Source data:
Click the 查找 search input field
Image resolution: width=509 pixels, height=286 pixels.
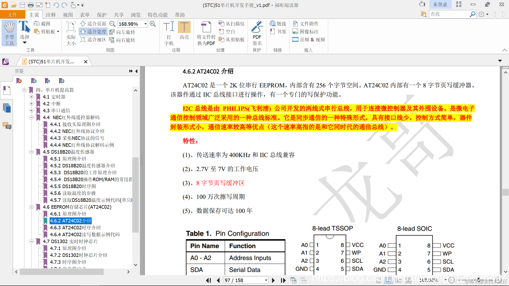(449, 14)
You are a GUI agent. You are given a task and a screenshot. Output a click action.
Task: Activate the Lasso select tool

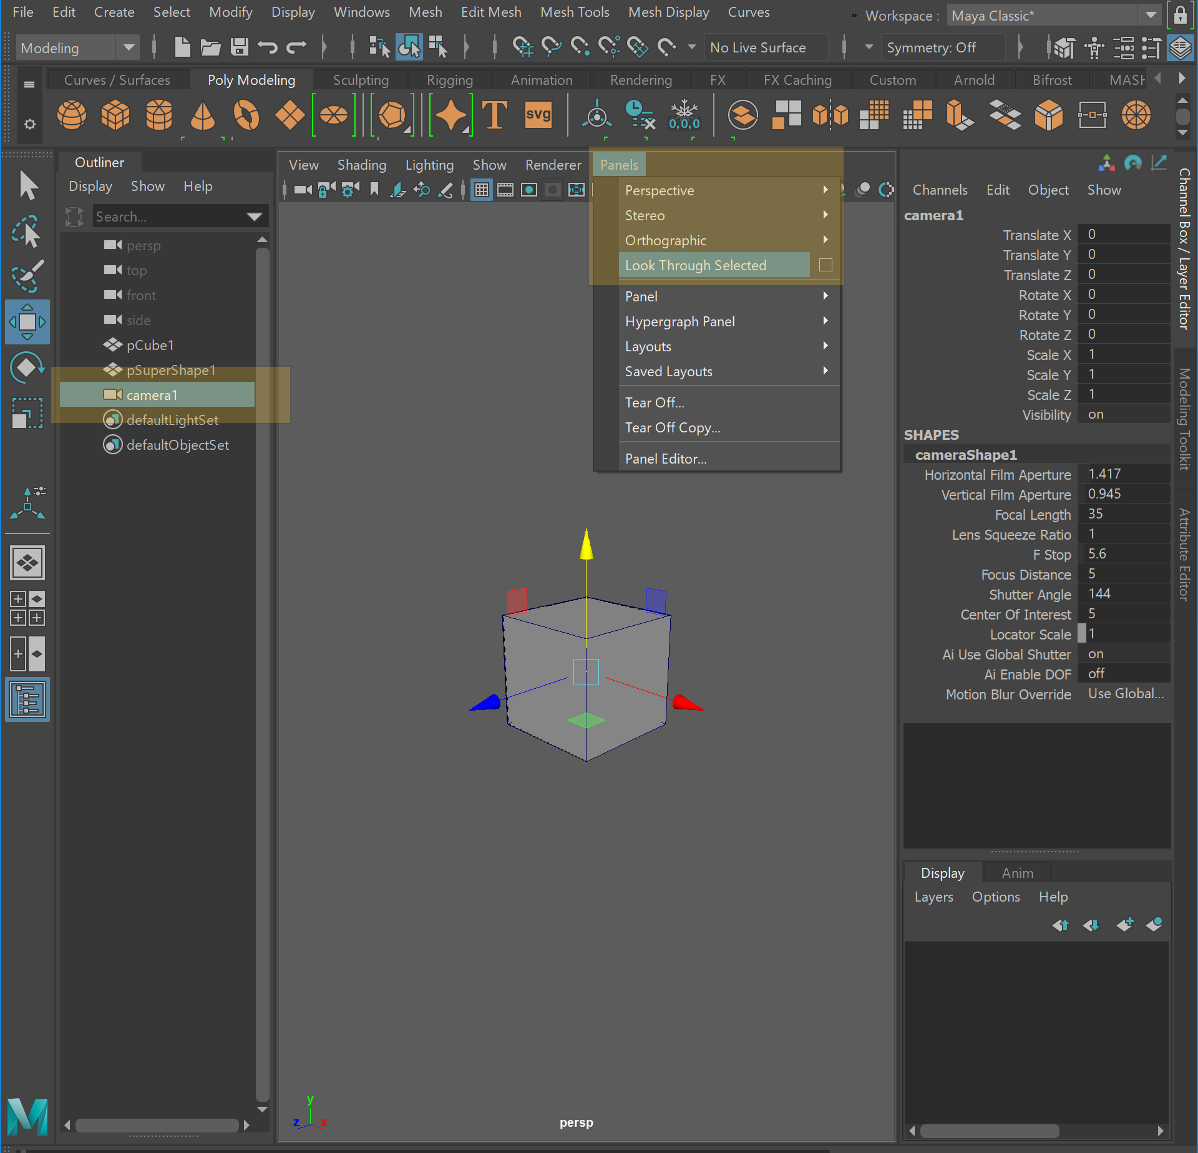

■ **TASK STATEMENT**
Using the data above, write out every line exactly, leaving the images behind.

■ **THE ANSWER**
Click the 查找 search input field
Image resolution: width=509 pixels, height=286 pixels.
(449, 14)
You are a GUI agent. You are given a task and a screenshot. Output a click action.
Task: Activate the Lasso select tool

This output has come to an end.